Dining

In My Kitchen: Hugo Matheson, The Kitchen

This chef's credo—simple food, done well—extends from his Boulder café, the Kitchen, to cooking at home.

By
March 2009

Kitchen Cred London-born Matheson, 40, grew up in Suffolk and attended London's Leiths School of Food and Wine. After bartending in Italy and working hotel and restaurant jobs in England, he moved to Colorado and received a degree in interior design from the Art Institute of Colorado in 2002. But the pull of the culinary world was strong, and five years ago this month he opened the Kitchen in Boulder.

Food for Thought "I made this in 1996," he says, displaying a large framed poster of handwritten notes and sketches that outline his inspiration for the Kitchen. "I was sitting in the hills of Tuscany and wrote out the place of my dreams." The notes reflect his ideal restaurant environment: "A clean, crisp feel. Colors white. Flowers simple. This is all to be continued into the food."

Mix & Match "I don't like to buy things in sets," he says of his collection of unmatched plates, bowls, and silverware. "I pick things up at the Portobello Market [in London] when I go back a couple of times a year." Along with his market finds, Matheson's silverware includes his grandmother's silver-plate demitasse spoons and dinner knives from his mother's attic.

Veggie Friendly "I try to use meat in moderation—so much energy and effort goes into raising meat, I try to encourage vegetarian meals and appetizers." Matheson whips up satisfying main dishes such as spinach risotto or pasta with broccoli, and makes hummus for an easy meatless dish.

Food Chain "I think it's important for my kids to see where their food comes from. Anne from Cure Organic Farm rears two pigs each year, and I help with the butchering. One year my kids were riding the pigs one week, and the next they were rubbing salt on their shoulders."

Gone Fishing "We call this the glug-glug jug," Matheson says, holding up this fish-shaped pitcher, which makes a loud gulping sound when poured. "It was my grandmother's, and I have fond memories of it. Now my kids love it, too."

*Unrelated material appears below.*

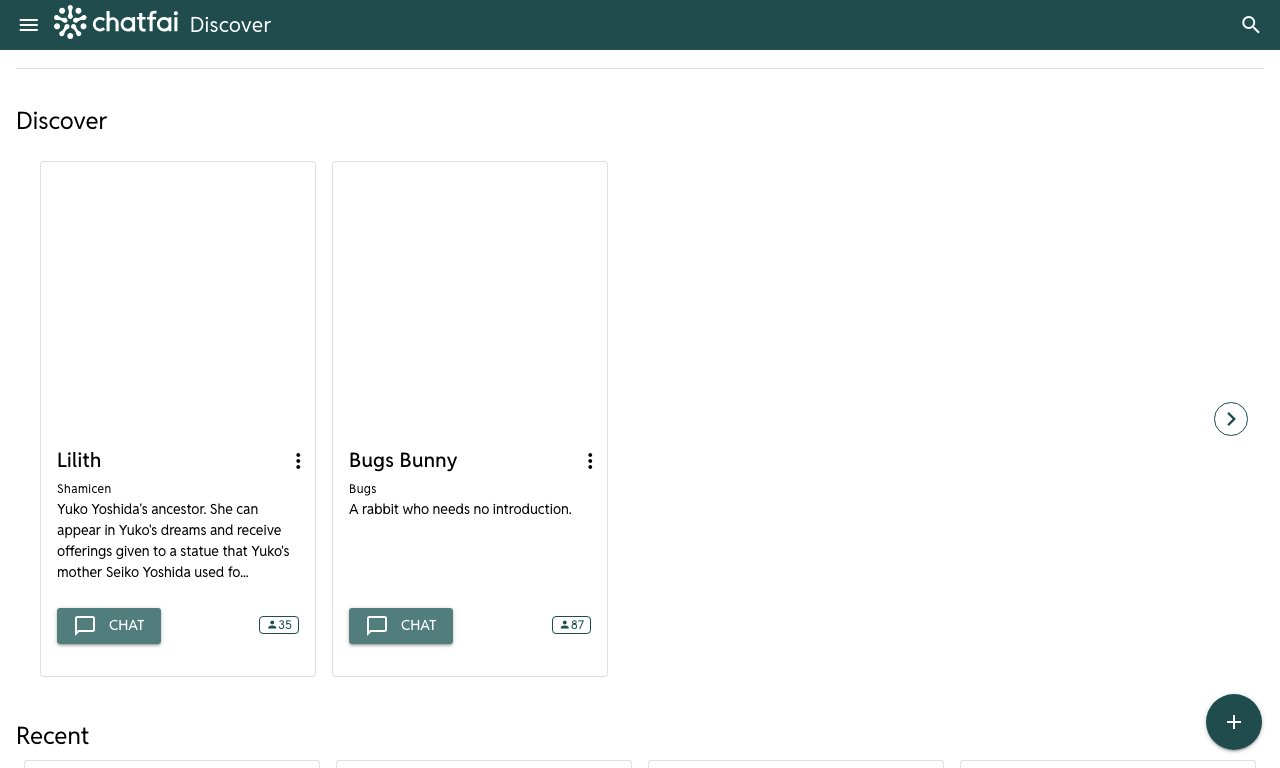The width and height of the screenshot is (1280, 768).
Task: Select the Bugs Bunny character name
Action: click(x=403, y=460)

Fresh English Pea Salad (Serves 4-6)

This is a flavorful salad in the early spring, when peas still taste nutty.

 

  • 1 pound fresh English peas
  • 1 bunch fresh mint
  • ½ bunch arugula
  • Juice of at least 1 lemon
  • 4 tablespoons olive oil
  • Salt and pepper
  • ½ pound pecorino cheese (feta cheese can be substituted)

 

If in peapods, remove peas. Bring a pot of very salty water (you want it to taste like the sea) to a boil. Add peas and boil for about 1 minute, just until color changes to a consistent bright green. Remove and cool in ice water or under running cold water. (The cold water stops the cooking and keeps the peas bright green.)

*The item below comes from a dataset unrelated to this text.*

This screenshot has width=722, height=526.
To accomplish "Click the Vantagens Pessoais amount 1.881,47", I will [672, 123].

Wash and dry mint and arugula. In a bowl, combine peas with mint and arugula. Add juice of 1 lemon, olive oil, and a pinch of salt and pepper. Shave half of the pecorino onto a cutting board and reserve. Shave remaining pecorino, chop, and add to salad; toss. Taste and adjust seasoning with more lemon juice or olive oil as desired.

Serve immediately, topped with reserved shaved pecorino cheese.